El interés de este acercamiento se incrementa debido a que las reacciones específicas de la gnosis desembocaban en la figuración de formas en radical contradicción con el academicismo antiguo: con la figuración de formas en las cuales es posible ver la imagen de esa materia baja que por sí sola, por su incongruencia y por una perturbadora falta de consideración, le permite a la inteligencia escapar de la coacción del idealismo. Ahora bien, hoy en día, en el mismo sentido, las figuraciones plásticas son la expresión de un materialismo intransigente, de un recurso a todo lo que compromete a los poderes establecidos en materia de forma, que ridiculiza las entidades tradicionales, que rivaliza ingenuamente con esperpentos que causan estupor. Lo que no es menos importante que la interpretación analítica general de que sólo las formas específicas y significativas en el mismo grado que el lenguaje pueden suministrar una expresión concreta, inmediatamente sensible, de los desarrollos psicológicos determinados por el análisis.
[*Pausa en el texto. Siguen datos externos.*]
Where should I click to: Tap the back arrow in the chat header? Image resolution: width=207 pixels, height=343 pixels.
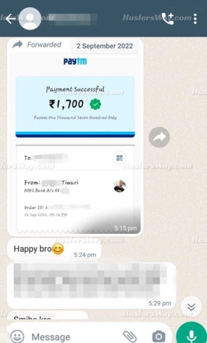(x=10, y=19)
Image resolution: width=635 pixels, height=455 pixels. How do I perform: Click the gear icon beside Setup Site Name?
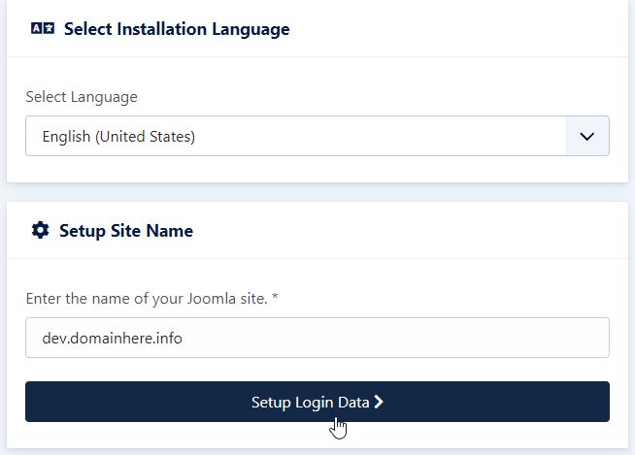40,230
1 Como la doctrina hegeliana es ante todo un extraordinario y muy perfecto sistema de reducción, es evidente que sólo se vuelven a encontrar los elementos bajos que son esenciales en la gnosis en un estado reducido y debilitado.
No obstante, en Hegel el papel de esos elementos en el pensamiento sigue siendo de destrucción, aun cuando la destrucción se considere necesaria para la constitución del pensamiento. Razón por la cual cuando se sustituyó el idealismo hegeliano por el materialismo dialéctico (mediante una inversión completa de los valores, dándole a la materia el papel que desempeñaba el pensamiento), la materia no era una abstracción sino una fuente de contradicción; por otra parte, ya no se trataba del carácter providencial de la contradicción, que simplemente se volvía una de las propiedades del desarrollo de los hechos materiales.
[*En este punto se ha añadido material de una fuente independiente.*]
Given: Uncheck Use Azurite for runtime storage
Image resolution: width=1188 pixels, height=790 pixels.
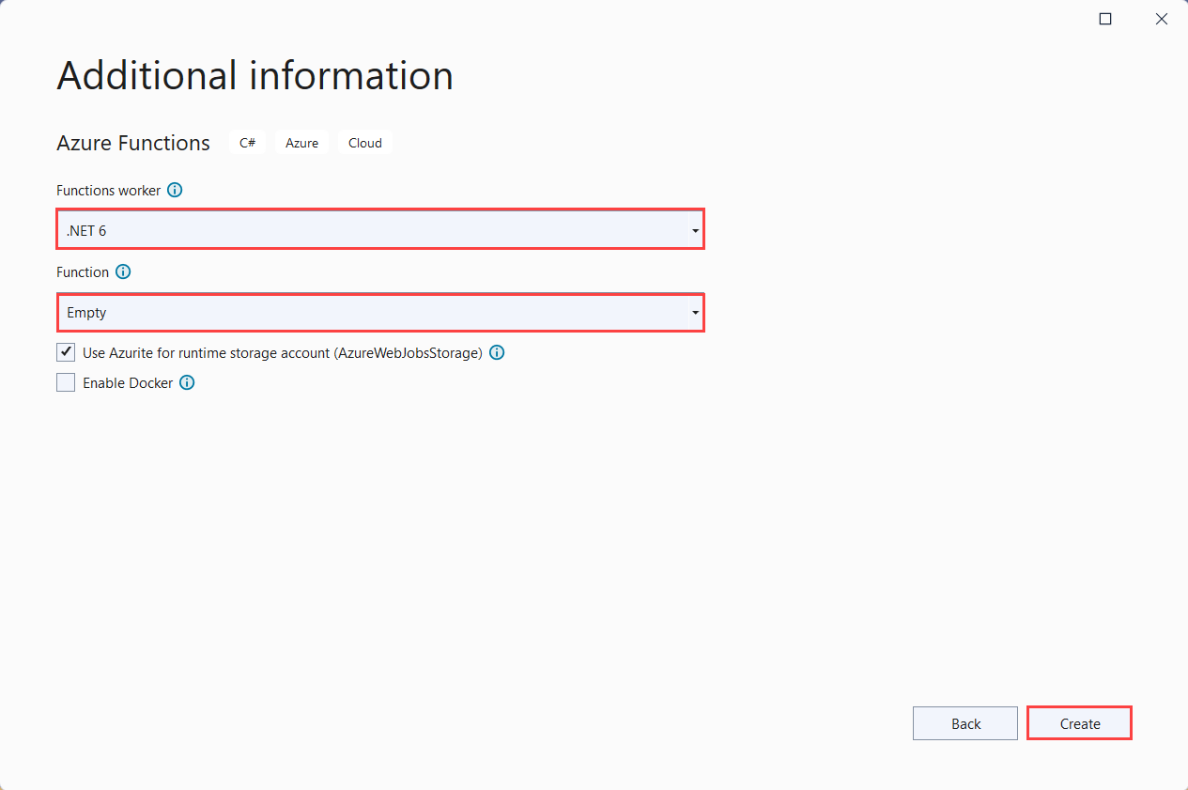Looking at the screenshot, I should [x=66, y=353].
2 H. Ch. Puech efectivamente publicó un arríenlo titulado “El dios Besa y la magia helenística”, en el N° 7 (1930) de Documento [N. del T].
3 Interpretación que expuso en Francia Eugène de Faye (cf. Introduction à l’étude du gnosticisme, París, 1903, in-8°, extracto de Revue de l’histoire des religions, T. XLV y XLVI y Gnostiques et gnosticisme, Étude critique des documents du gnosticisme chrétien au IIe et IIIe siècle, París 1913, in-8° en Bibliothèque de l’École des Hautes études, Sciences religieuses, 27e vol.).
4 Wilhelm Bousset, Hauptynrobleme der Gnosis, Gottingen, 1907.
5 Id., cap. III. Der Dualismus der Gnosis.